__WHAT TO DO__.
A. Summarize the open letter to Ivanka Trump in two sentences.
B. From the open letter to Ivanka Trump, quote the part that opens with the words containing "An Open Letter" and closes with "for our daughter.".
C. Extend the open letter to Ivanka Trump, picking up after its last sentence.

An Open Letter to Ivanka Trump
In your new White House role (I'm not quite sure what your role is called, but I think it might have to do with working moms), I thought I'd reach out to share a slice of life for my working family. First, let me start by saying that this is not a hardship letter. My husband and I are over-educated and have lived lives of middle class privilege. We grew up with ample education, abundant food on the table, and love in our families. Now, we are providing those things for our daughter.
My husband works as a contractor at a biotech company managing their contracts. On the side, he is working on his probate startup. I quit my full time job about 8 months ago so that I could spend time with my dying father and relieve my mother a bit. I went back to work recently, and I now work part-time/temporary as a Law Librarian in a large law firm. On the side, I am an Adjunct Professor at a law school, a spin instructor, a volunteer at my daughter's school and a crisis counselor.
Neither my husband nor I receive benefits from our workplaces right now. We buy the cheapest health plan we can and pay a lot out of pocket for every medical thing that needs to be checked or done.
A typical day for us starts at about 6am. We get our daughter ready for school and I walk her to the bus stop a block from our house - we arrive at the bus stop around 7:40am. She is in school and then goes to 2 different after school programs on different days of the week. I pick her up around 5:30pm, or she comes home with a carpool that I have meticulously set up. Between 7:40am and 5:30pm(ish), my husband and I commute by unreliable and unhealthy public transportation to our various jobs. We make it a priority to eat dinner as a family at 6pm. After dinner, shower, bedtime routine, my husband and I are often back on our laptops plowing through work projects.

__COLLECTED MATERIAL__.
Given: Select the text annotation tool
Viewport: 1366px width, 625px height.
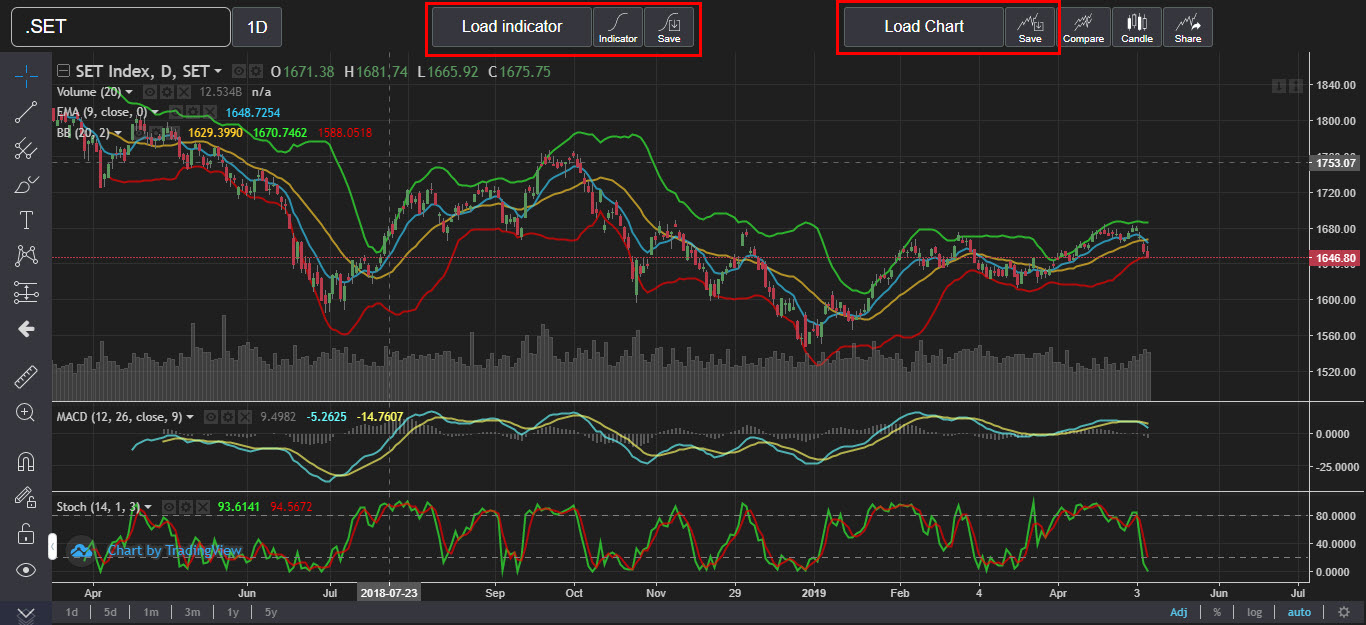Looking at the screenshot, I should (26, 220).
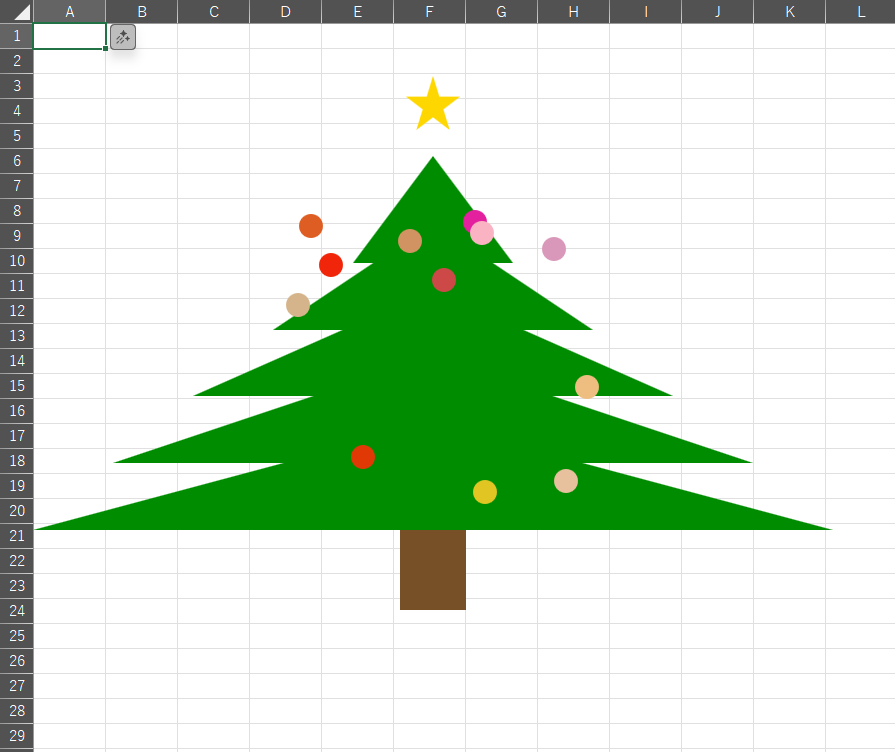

__TASK-BY-TASK RESULTS__.
A. Writing to Ivanka Trump about her White House role, the writer describes a well-educated, middle-class working family in which both spouses hold several jobs without workplace benefits. They buy the cheapest health plan they can and pay a lot out of pocket, and their day runs from about 6am through the school bus, commutes by unreliable public transportation, a 6pm family dinner, and more work on laptops after their daughter's bedtime.

B.
An Open Letter to Ivanka Trump
In your new White House role (I'm not quite sure what your role is called, but I think it might have to do with working moms), I thought I'd reach out to share a slice of life for my working family. First, let me start by saying that this is not a hardship letter. My husband and I are over-educated and have lived lives of middle class privilege. We grew up with ample education, abundant food on the table, and love in our families. Now, we are providing those things for our daughter.

C.
I hope I've given you a sense that our daily life is busy. Now, let me give you a sense of an extra busy week.
Like I alluded to, my dad died about 5 months ago. And, my husband's dad died 2 weeks ago. So, We've been grieving and hosting shiva gatherings at our house (which I'm sure you understand being Jewish). Today, my daughter is sick, so I stayed home with her this morning, and now I'm jury duty this afternoon. Luckily, my mom was free this afternoon so she came over so I could go to jury duty. Groceries are not being shopped for; dinner is not being made; there are clean laundry piles on our bed; and balloons are not being bought for her birthday which is in two days.
A day has since passed since I started this letter to you. I've been chosen for the jury. I'm happy to serve. I'm a proud American. But, the little money a day that I am making as a juror is not my usual pay rate. And, the mounting list of chores undone is somewhat staggering. My husband had to drive carpool home today and I am not expecting a happy husband to come home tonight. Tomorrow is our daughter's birthday. I had to ask the judge in open court if court could start at 9:30am instead of 9am so I could attend her party at school.
Again, this is not a hardship letter, but just a slice of our life.